Difficile dire se sarà questo doppio livello di velocità l’elemento di frizione da cui potrà scaturire un mutamento repentino, tale da mettere in squilibrio l’immenso assetto politico e burocratico cinese. Secondo alcuni osservatori, il modello cinese si è solo limitato ad anticipare l’evoluzione del capitalismo del nuovo millennio. Ed è in tal senso meritevole di particolare attenzione e profonda riflessione quanto asserito ad esempio da Giacomo Marramao, secondo il quale, a livello globale, “il capitalismo sussiste ormai unicamente attraverso un coagulo di forme di potere di tipo neo-corporativo e neo-feudale”. Marramao riscontra l’emergere di una vera e propria “corporativizzazione del capitalismo, cioè esattamente il contrario di quanto sostiene la dottrina neoliberista secondo cui avremmo uno Stato che ingabbia i poteri economici espressione della libertà umana”.

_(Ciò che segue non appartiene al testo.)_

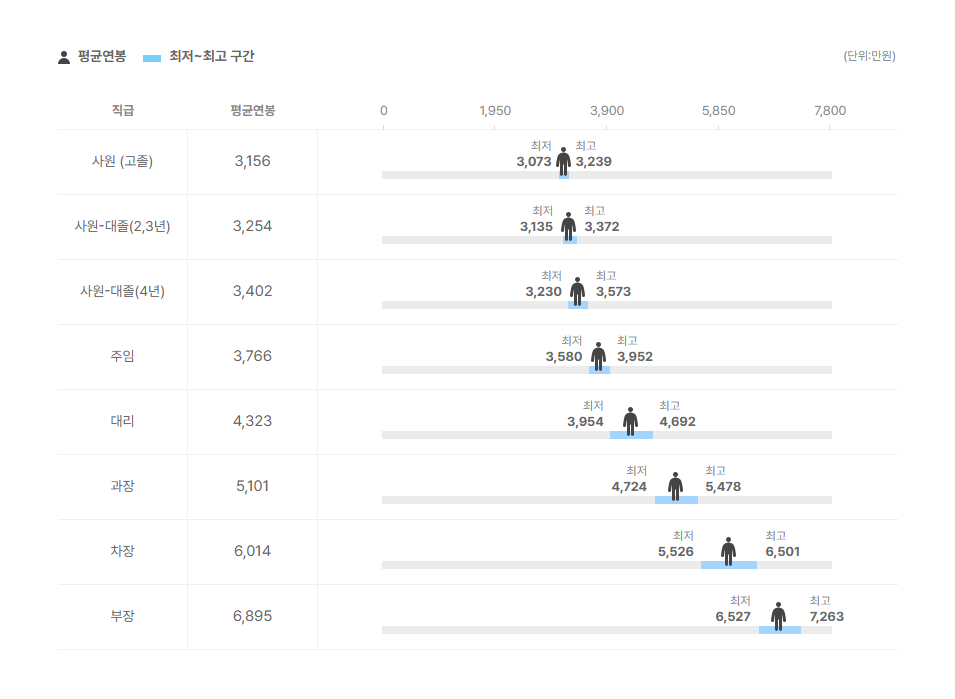This screenshot has height=699, width=955.
Task: Click the 7,800 axis label
Action: coord(830,110)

La verità sarebbe dunque che “i poteri economici sono molto più feudali di quanto non siano gli Stati e quindi, sì, il capitalismo ha bisogno di rappresentarsi in una chiave feudale e corporativa”. Se così fosse, la Cina di oggi potrebbe essere la fotografia di un futuro assetto economico e politico per chiunque voglia essere vincente sul mercato mondiale? Non spingiamoci sino alla fantapolitica. L’unica certezza è che non possiamo scommettere su una imminente crisi sistemica cinese sulla base di parametri e criteri di valutazione che siano stati ricavati esclusivamente dal nostro contesto politico-culturale.

A separarci c’è una sorta di anthropological divide, profondo e ignoto ai più, a causa di una lingua complessa e di un background religioso troppo sfuggente ad un monoteista. Per non parlare di un isolamento plurimillenario e di una tradizione imperiale altrettanto plurimillenaria, fiera e sinocentrica. Dalle nostre parti, dove il sole tramonta, sarà bene farsi aruspici del proprio destino interrogando le viscere di quel sistema che ha appena celebrato i riti di successione ad un trono che forse da sempre si è pensato imperiale, in un modo tutto suo, certo, ma anche un po’ nostro. Ed è forse in quel mix tra oriente ed occidente che una parte del destino politico del mondo si annida.